### Task instructions:
For the entries below, print exactly the lines between the line holding "Image resolution: width=894" and the line holding "You are a computer-use agent. The width", inclusive, and nothing else.

*****

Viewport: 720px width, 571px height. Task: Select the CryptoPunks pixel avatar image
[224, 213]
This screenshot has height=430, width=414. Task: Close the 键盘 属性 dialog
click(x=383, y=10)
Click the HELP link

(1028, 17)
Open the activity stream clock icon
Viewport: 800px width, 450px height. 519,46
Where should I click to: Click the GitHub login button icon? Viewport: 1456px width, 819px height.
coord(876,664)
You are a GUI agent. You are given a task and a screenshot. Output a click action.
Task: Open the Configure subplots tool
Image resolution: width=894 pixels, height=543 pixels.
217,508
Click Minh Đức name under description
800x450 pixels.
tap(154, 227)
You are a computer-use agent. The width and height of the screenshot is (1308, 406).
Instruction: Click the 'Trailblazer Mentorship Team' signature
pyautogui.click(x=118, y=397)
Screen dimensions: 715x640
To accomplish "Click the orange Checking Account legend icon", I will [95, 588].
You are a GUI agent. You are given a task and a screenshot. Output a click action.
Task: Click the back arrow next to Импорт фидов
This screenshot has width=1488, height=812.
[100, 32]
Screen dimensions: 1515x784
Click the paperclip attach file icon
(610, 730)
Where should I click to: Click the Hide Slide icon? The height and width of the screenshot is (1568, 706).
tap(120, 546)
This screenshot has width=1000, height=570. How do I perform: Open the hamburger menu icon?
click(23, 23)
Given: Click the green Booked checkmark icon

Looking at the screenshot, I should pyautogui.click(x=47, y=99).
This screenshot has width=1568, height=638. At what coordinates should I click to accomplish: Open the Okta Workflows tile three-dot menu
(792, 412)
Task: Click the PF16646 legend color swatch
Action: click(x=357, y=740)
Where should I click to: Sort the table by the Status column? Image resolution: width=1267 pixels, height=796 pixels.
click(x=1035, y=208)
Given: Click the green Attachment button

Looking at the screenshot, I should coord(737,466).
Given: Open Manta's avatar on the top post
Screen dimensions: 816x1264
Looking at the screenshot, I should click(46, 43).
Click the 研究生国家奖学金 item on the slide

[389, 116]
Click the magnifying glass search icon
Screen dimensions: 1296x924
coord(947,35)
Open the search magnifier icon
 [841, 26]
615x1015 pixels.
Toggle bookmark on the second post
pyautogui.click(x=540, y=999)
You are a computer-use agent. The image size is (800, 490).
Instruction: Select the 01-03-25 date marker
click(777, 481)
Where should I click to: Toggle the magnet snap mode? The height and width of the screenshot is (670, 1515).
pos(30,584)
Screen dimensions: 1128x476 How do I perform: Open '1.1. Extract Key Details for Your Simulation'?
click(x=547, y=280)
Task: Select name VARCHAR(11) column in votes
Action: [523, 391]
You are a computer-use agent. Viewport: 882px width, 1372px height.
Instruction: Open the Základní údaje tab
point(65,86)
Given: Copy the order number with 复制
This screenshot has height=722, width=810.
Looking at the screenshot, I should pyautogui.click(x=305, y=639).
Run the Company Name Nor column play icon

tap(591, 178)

*****

### Problem solution:
Image resolution: width=894 pixels, height=543 pixels.
217,508
Click Minh Đức name under description
800x450 pixels.
tap(154, 227)
You are a computer-use agent. The width and height of the screenshot is (1308, 406).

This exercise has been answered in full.